Kein Autor ist davor gefeit, Vergleiche mit Kollegen anzustellen, und doch ist es Unsinn. „Der gläserne Dichter“ etwa fühlt sich einerseits erhaben über die erfolgreichen Autoren, andererseits ärgert er sich über deren unverdiente Erfolge. Das Marktschreierische ist ihm zuwider. Manuskripte Jahr für Jahr dem Hausverleger in den Rachen zu schmeißen ist ihm ein Frevel. Die Maxime eines Autors ist es, an den Aufgaben zu wachsen, die er sich selbst gestellt hat. Seinen Stand auf dem Marktplatz zu finden höchstens ein Nebeneffekt. Die erfolgreichen Autoren kümmern sich nach Ansicht des „gläsernen Dichters“ nicht um qualitative Höchstleistungen. Es geht einzig und allein darum, ein Publikum anzusprechen, das bereit ist, die Ware zu kaufen. Berieselt wollen die Leser werden, eingelullt von Erzählungen, die am besten keinen Schnittpunkt mit den Schwierigkeiten des Lebens haben mögen. Manche Autoren haben eine Nase für die Hauptströmungen. Sie wittern den Braten und schreiben dann drauf los.

 

„Der gläserne Dichter“ glaubt, noch lange nicht am Ende seiner Schaffenskraft angelangt zu sein. Er wird von seiner Frau Olga ökonomisch unterstützt, ist ein Relikt aus dem vergangenen Jahrhundert. Tantiemen bekommt er noch in Mark bezahlt. Er ist ein Kavalier der alten Schule.
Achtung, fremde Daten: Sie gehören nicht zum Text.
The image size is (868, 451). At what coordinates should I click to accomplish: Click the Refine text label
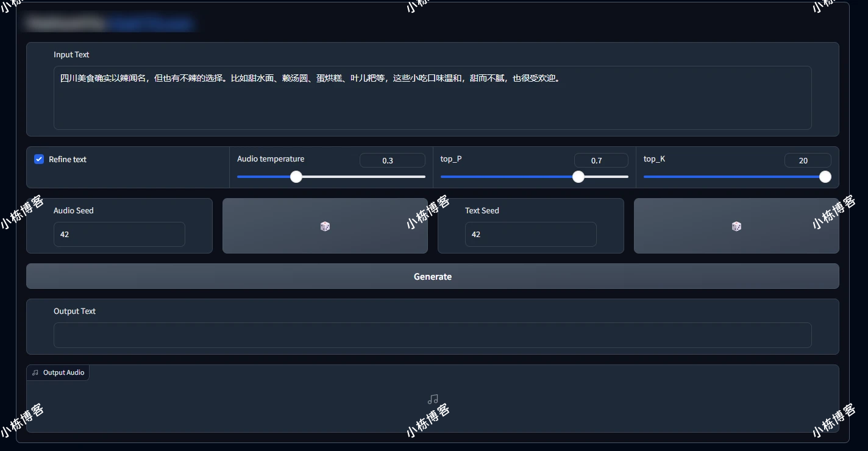tap(68, 159)
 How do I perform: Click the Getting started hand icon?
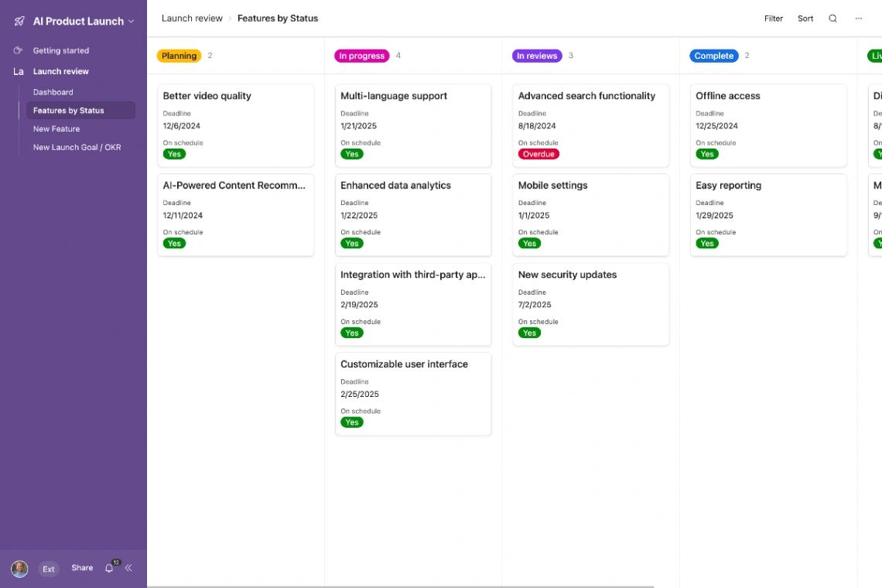(17, 50)

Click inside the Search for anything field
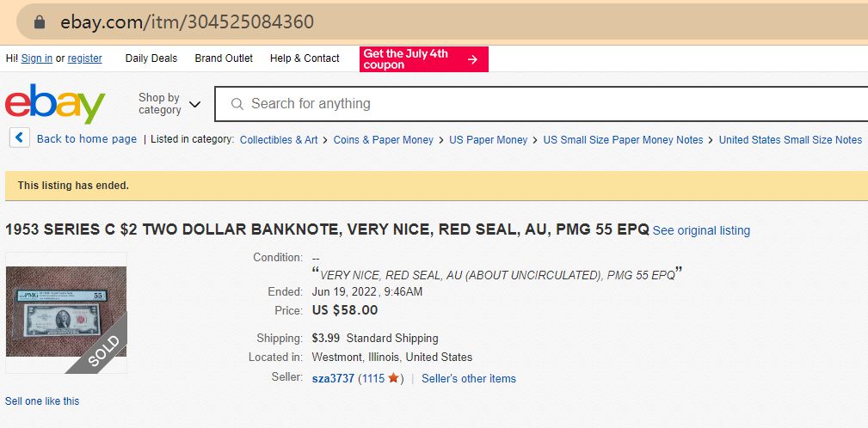516,104
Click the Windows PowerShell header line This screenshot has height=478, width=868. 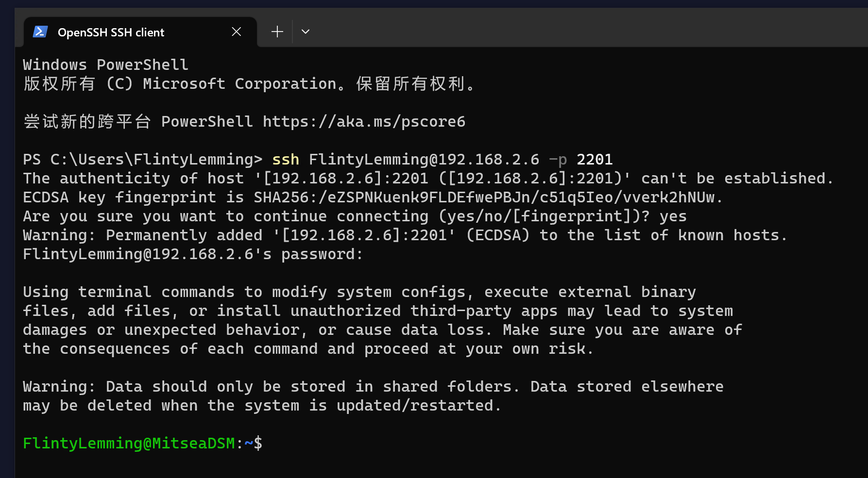click(x=105, y=65)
Der Computer hat seinen Siegeszug erst bedingt angetreten, von Mobiltelefonen ist keine Rede. Somit kann die Geschichte des Autors als Erinnerung an eine Zeit gelesen werden, die heutzutage überschlagen wird. Er macht sich Gedanken über Werbung, die seinen Briefkasten quält. Keine Rede von Datenmüll.

 

„Der gläserne Dichter“ hat möglicherweise den Anschluss an die Gegenwart verpasst, tümpelt in der Vergangenheit herum, welche er nicht einmal bewältigt hat. Zu Psychotherapien nämlich konnte er sich nie aufraffen. Die Eigenart des Autors wird durch Psychotherapien zertrümmert. Zumindest denkt er sich das. Er liest Rezensionen über Bücher von  Autorenkollegen, und fragt sich, warum dieses „Honig um das Maul schmieren“ der Endzweck einer literarischen Betrachtung sein kann. Selbstkritik ist von überragender Bedeutung. Er ist sich dessen bewusst, ein verkanntes Genie zu sein. Gleichzeitig weiß er, dass er noch weit von jener dichterischen Größe entfernt ist, die ihn unsterblich machen mag. Das epochale Werk fehlt noch, er schreibt daran. Ein Drama soll es sein, das die Menschen zu Jubelstürmen veranlasst. Noch aber fehlt es am Feinschliff. Er hat mehr zu bieten als viele erfolgreichere Autorenkollegen. Es geziemt sich, das Schreiben nicht als Leistung zu sehen. Zehn Manuskripte in zehn Jahren zu schreiben ist leicht, wenn die Forderung an die literarische Qualität gering ist. Seine dichterischen Ergüsse werden seltener an das Licht der Öffentlichkeit gespült. Es handelt sich um Kleinode, in jahrelanger Arbeit entstandene Lichtungen, die durchaus als Meisterwerke bezeichnet werden können. Freilich in aller Bescheidenheit formuliert.

 

Dennoch fragt sich „der gläserne Dichter“, ob es zielführend ist, alles dem Schreiben unterzuordnen. Er macht gerne Urlaub in den Bergen, erfreut sich an Blümchen, hört den Vögelchen beim Zwitschern zu. Immer aber ist er Dichter, in jeder Situation. Er beobachtet haarscharf, kein Detail bleibt ihm verborgen. Ist er seine eigene Figur? Zählt er selbst nicht, bis er sich zwischen Buchdeckel drängt?

 

Die Analyse von Erasmus Schöfer zeigt den nicht erfolgsverwöhnten Autor in aller Deutlichkeit. Das Buch ist allen Autoren und Nicht-Autoren zu empfehlen. Den Autoren, weil sie sich zumindest in einzelnen Abschnitten selbst erkennen werden. Wo sie sich nicht erkennen, können sie darüber nachdenken, warum es nicht der Fall ist und daraus Rückschlüsse ziehen. Den Nicht-Autoren, weil sie über die Innenwelt eines Autors die Innenwelt aller vorstellbaren Autoren kennen lernen könnten. Ob Ähnlichkeiten zu bekannten oder weniger bekannten Autoren zufällig sind oder erwünscht mag jeder Leser für sich selbst beurteilen.

 

Und ob auch weibliche Autoren und weibliche Nicht-Autoren den Sprung ins kalte Wasser der dichterischen Freiheiten machen können? Natürlich, ohne Zweifel. „Der gläserne Dichter“ kann auch als „gläserne Dichterin“ gelesen werden. Aus Olga wird Holger, und damit hat es sich. Machen Sie die Probe aufs Exempel.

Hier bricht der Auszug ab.